=== ACTIVITY ===
Repeat the lines in the listing between the line holding "This screenshot has width=2011, height=683." and the line holding "problem-number: 5.57 is", inclusive, without changing anything.

[[ RECORDS SHOWN open ]]

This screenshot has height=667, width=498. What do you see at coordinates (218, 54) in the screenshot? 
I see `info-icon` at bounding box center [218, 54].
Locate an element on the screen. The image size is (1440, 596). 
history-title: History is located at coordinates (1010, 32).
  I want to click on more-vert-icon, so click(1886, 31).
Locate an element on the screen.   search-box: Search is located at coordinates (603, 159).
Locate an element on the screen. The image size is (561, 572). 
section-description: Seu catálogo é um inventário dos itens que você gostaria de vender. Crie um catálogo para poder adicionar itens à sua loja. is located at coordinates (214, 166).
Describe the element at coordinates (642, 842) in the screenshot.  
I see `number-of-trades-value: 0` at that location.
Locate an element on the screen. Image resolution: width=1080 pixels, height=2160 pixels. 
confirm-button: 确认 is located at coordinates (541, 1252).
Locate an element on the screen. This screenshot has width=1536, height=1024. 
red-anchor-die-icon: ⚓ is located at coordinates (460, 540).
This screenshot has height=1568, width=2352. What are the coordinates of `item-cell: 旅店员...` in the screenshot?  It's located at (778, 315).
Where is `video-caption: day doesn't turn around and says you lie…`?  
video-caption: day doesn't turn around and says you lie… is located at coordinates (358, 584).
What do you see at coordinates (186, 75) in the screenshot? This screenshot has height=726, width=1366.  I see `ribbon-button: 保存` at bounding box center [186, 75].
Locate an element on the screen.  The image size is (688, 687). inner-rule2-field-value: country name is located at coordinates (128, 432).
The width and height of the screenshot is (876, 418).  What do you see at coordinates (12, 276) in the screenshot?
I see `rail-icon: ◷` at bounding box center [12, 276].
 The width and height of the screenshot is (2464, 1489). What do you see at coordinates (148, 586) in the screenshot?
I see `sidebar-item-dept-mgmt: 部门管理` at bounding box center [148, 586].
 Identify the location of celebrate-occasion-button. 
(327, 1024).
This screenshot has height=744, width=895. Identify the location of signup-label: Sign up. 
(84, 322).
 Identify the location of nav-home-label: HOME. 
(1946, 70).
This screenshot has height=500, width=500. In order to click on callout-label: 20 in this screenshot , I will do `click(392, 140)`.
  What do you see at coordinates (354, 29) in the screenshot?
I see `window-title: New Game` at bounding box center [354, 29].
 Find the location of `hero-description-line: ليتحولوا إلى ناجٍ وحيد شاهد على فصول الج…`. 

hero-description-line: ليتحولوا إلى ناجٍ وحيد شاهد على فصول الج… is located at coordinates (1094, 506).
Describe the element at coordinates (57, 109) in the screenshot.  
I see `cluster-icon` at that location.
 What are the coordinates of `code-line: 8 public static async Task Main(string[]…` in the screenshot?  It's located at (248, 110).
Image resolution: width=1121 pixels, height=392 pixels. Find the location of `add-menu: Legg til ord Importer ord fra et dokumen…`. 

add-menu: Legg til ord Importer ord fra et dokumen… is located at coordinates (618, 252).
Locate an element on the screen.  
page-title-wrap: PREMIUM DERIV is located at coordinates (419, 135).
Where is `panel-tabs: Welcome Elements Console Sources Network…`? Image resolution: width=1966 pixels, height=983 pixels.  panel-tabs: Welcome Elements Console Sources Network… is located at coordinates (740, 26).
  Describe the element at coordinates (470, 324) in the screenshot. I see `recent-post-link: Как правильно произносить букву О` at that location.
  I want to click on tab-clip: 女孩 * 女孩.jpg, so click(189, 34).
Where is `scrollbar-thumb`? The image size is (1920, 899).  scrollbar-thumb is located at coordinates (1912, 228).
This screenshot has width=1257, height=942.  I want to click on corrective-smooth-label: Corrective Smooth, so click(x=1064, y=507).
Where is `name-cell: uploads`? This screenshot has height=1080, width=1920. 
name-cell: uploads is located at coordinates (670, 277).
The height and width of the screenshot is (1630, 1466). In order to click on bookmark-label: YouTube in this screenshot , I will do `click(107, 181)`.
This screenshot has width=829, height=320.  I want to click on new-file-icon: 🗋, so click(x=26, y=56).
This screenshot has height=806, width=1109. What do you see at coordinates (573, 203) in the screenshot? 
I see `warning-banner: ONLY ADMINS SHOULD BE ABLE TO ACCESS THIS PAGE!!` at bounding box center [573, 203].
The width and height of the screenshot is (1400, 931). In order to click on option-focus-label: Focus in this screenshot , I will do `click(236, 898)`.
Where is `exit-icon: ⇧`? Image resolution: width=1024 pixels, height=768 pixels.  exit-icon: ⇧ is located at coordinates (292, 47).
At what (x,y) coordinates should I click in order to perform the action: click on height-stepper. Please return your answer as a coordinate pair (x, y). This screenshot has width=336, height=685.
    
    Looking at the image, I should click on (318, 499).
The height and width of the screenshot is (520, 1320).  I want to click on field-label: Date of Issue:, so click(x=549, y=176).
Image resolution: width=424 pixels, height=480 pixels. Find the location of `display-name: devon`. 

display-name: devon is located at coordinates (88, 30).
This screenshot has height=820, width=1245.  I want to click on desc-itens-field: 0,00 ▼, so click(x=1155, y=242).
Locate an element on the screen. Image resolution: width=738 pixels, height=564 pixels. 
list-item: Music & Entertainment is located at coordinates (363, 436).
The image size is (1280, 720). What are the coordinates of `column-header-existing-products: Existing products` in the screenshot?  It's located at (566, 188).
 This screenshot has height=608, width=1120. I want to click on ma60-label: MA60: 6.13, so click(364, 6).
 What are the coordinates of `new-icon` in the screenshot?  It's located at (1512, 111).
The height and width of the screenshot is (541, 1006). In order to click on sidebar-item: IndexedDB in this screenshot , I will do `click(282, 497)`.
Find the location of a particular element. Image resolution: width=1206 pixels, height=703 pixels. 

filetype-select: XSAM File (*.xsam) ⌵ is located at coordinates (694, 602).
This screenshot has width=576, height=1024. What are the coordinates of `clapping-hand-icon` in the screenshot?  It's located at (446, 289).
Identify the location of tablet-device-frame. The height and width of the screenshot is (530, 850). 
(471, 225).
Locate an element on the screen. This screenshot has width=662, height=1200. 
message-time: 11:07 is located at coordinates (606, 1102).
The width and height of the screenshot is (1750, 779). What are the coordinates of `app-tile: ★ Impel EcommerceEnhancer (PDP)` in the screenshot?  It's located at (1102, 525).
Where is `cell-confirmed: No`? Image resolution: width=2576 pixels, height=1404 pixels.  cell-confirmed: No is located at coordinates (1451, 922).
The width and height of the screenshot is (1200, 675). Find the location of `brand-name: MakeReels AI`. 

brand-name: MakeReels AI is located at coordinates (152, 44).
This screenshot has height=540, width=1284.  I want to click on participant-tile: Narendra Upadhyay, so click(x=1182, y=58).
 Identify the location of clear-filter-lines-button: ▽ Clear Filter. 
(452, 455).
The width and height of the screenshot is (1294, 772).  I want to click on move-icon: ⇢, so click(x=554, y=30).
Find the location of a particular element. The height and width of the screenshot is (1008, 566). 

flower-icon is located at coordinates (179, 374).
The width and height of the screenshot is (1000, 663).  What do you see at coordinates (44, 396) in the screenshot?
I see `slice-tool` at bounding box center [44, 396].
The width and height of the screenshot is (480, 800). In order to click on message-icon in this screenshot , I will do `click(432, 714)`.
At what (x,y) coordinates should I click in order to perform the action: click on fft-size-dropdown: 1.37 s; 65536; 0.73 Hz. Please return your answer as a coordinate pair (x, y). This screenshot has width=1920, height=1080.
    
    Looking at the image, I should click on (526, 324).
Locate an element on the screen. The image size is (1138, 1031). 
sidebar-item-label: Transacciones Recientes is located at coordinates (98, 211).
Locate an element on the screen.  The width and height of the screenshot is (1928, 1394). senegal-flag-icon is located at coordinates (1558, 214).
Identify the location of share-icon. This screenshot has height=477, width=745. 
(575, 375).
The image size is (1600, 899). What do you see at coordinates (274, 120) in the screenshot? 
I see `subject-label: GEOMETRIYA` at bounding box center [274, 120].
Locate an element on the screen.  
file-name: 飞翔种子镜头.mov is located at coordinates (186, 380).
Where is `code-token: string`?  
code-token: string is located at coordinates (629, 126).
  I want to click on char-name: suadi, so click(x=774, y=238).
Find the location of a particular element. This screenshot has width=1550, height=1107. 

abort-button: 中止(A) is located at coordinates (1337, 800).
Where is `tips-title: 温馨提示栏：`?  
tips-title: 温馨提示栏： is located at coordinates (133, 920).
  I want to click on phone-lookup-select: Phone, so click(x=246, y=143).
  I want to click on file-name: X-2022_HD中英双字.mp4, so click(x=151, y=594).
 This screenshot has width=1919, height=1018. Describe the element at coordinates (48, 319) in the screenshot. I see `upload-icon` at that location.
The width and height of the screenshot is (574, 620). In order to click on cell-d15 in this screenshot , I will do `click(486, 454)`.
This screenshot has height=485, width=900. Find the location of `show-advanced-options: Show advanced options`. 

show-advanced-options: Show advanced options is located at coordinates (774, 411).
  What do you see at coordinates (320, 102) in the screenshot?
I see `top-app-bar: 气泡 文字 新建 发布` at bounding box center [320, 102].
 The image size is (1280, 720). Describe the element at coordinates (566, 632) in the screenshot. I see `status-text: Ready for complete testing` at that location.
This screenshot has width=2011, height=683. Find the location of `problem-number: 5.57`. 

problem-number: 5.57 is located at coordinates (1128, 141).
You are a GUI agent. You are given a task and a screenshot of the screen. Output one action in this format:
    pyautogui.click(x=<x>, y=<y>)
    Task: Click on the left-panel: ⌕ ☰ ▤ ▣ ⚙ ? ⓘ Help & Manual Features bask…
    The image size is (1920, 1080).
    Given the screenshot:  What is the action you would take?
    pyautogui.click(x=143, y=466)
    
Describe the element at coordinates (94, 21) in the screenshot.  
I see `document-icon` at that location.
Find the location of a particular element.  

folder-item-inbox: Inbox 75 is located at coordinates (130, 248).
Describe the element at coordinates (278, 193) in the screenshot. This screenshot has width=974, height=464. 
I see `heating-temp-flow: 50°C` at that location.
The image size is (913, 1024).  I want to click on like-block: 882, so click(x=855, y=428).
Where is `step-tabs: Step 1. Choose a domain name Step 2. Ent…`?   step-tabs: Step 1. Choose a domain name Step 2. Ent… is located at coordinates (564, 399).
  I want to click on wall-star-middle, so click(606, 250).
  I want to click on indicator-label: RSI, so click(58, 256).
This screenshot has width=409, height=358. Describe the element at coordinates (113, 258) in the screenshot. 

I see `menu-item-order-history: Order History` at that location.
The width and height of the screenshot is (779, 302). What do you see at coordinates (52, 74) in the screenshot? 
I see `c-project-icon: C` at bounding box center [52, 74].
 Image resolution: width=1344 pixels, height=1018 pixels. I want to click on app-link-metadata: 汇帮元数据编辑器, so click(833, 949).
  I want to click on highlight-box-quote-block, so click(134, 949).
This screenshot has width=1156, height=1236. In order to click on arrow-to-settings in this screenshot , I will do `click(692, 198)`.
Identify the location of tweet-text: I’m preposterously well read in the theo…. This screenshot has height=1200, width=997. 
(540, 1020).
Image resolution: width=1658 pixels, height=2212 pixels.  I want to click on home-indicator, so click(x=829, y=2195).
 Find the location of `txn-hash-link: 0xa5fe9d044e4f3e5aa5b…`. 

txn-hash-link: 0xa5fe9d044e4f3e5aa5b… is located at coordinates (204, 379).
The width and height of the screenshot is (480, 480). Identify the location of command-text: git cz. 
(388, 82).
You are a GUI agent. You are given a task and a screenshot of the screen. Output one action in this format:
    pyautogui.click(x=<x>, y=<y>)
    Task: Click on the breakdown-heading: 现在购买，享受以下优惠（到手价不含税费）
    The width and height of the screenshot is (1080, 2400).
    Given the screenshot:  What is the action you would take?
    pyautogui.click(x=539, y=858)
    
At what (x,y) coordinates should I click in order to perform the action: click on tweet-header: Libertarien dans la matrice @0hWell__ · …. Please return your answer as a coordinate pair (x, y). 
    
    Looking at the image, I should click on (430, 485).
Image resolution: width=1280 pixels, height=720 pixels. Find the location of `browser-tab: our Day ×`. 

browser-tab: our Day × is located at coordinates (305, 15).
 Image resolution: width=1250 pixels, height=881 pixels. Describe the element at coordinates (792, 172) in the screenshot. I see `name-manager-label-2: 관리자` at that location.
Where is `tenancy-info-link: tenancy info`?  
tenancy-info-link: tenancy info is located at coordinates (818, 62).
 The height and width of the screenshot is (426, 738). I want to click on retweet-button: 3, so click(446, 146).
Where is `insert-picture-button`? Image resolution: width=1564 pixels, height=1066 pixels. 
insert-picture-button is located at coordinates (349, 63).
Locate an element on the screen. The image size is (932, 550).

[[ RECORDS SHOWN closed ]]

=== SOLUTION FOR THIS TASK ===
This screenshot has width=2011, height=683. Find the location of `problem-number: 5.57`. 

problem-number: 5.57 is located at coordinates (1128, 141).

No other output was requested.